Good shot!
Performances alone make Stephen Sondheim’s scarifyingly dark attack on US gun culture a production to remember
MICHAEL MOFFATT SHOW OF THE WEEK
Assassins
Gate Theatre
The programme for Assassins shows a grim face painted with the US flag, symbolising the nasty underbelly of American patriotism and the American dream. Stephen Sondheim’s 1990 show is a scarifying attack on the deadly availability of guns in the US, but it’s constructed as an elaborate piece of black comedy, witty, funny and macabre. Great for fictional murder as in Sweeney Todd, but running the possible risk of seeming to trivialise actual political murder.

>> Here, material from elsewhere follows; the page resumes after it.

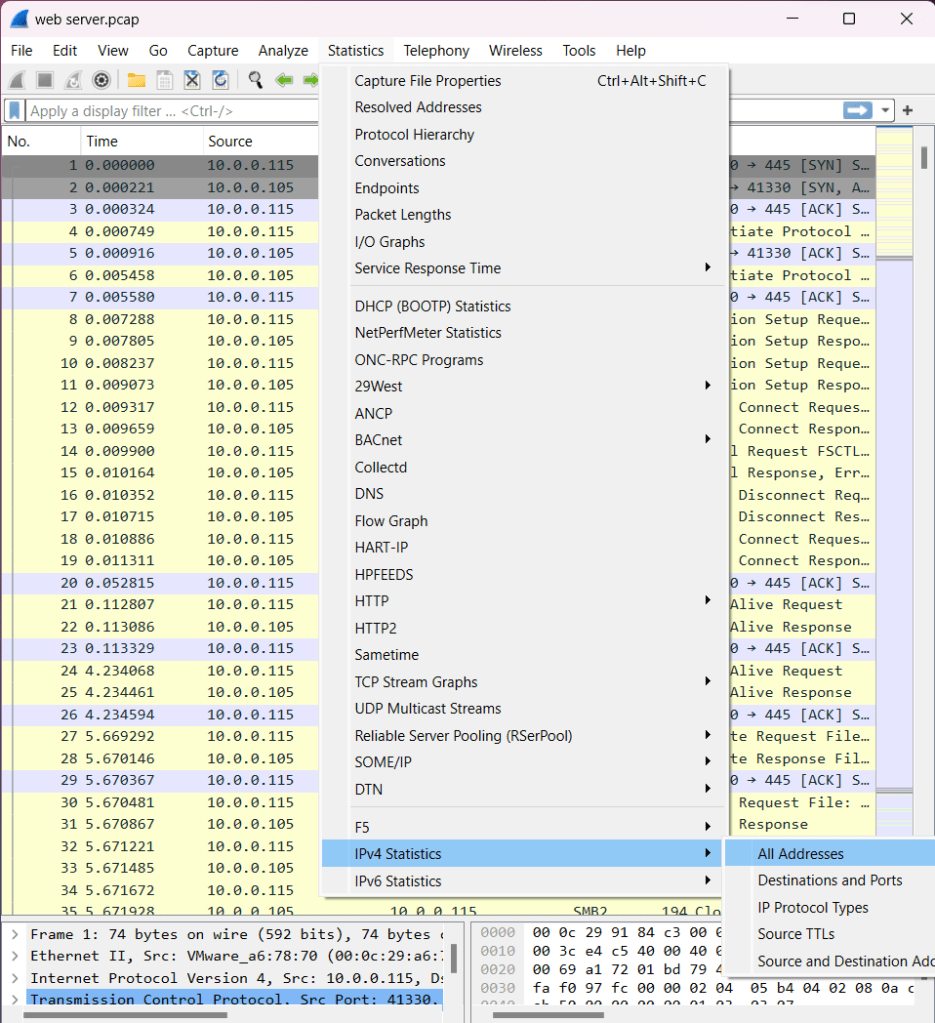Add filter button with plus icon
The image size is (935, 1023).
point(908,111)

The show is inspired by the strange crew of nine loners who, over the past 150 years, have either tried to or succeeded in shooting an American president, from John Wilkes Booth’s assassination of Lincoln in 1865, to John Hinckley’s attempt to kill Ronald Reagan in 1981.
Their motives stretch from poverty, disillusionment, lofty ideals, and messianic certainty to sexual obsession, all ultimately driven by the lure of making a mark on history. But the weapon is always consistent and available.
The stories are not told in a straight narrative form, all the killers being seen and dissected either individually or together throughout the show. The Lee Harvey Oswald scene is a particularly chilling psychological episode.
The setting is a grotesque fairground rifle range with a notice inviting you to kill a president and win a prize. A HIT light signals success; a MISS light flashes for failure. The Proprietor is selling these misfits an inverted American dream; achieve immortality and solve your problems with a gun. ‘Dream girl unimpressed? Show her you’re the best/if you can shoot a president./ All you gotta do is crook your little finger and shoot.’
It’s all done with typically sharp Sondheim cynicism and wit, using a range of different musical styles from fairground, country and western, to gospel (I Am Going to The Lordy), and the love ballad sung by Reagan’s attacker as a plea to Jodie Foster. The theme song is the fiendishly ironic, Everybody’s Got a Right/Got a Dream.
The lack of a narrative structure, and having to regularly return to the individual characters is one of the weaknesses of the show. The same message gets hammered home relentlessly if stylishly, and even Selina Cartmell’s exhaustively inventive direction can’t prevent it flagging at times.
There are stand-out performances from Matthew Seadon-Young as Wilkes Booth and Mark O’Regan as the narcissistic, religion-driven Charles Guiteau, killer of James Garfield, while Kate Gilmore and Sarah Jane Moore do a comedy double act as the incompetent would-be assassins of Gerald Ford. Indeed on performances alone, this is a memorable production. (And a minor programme note – Jerome Kern, not Richard Rodgers, composed Showboat.)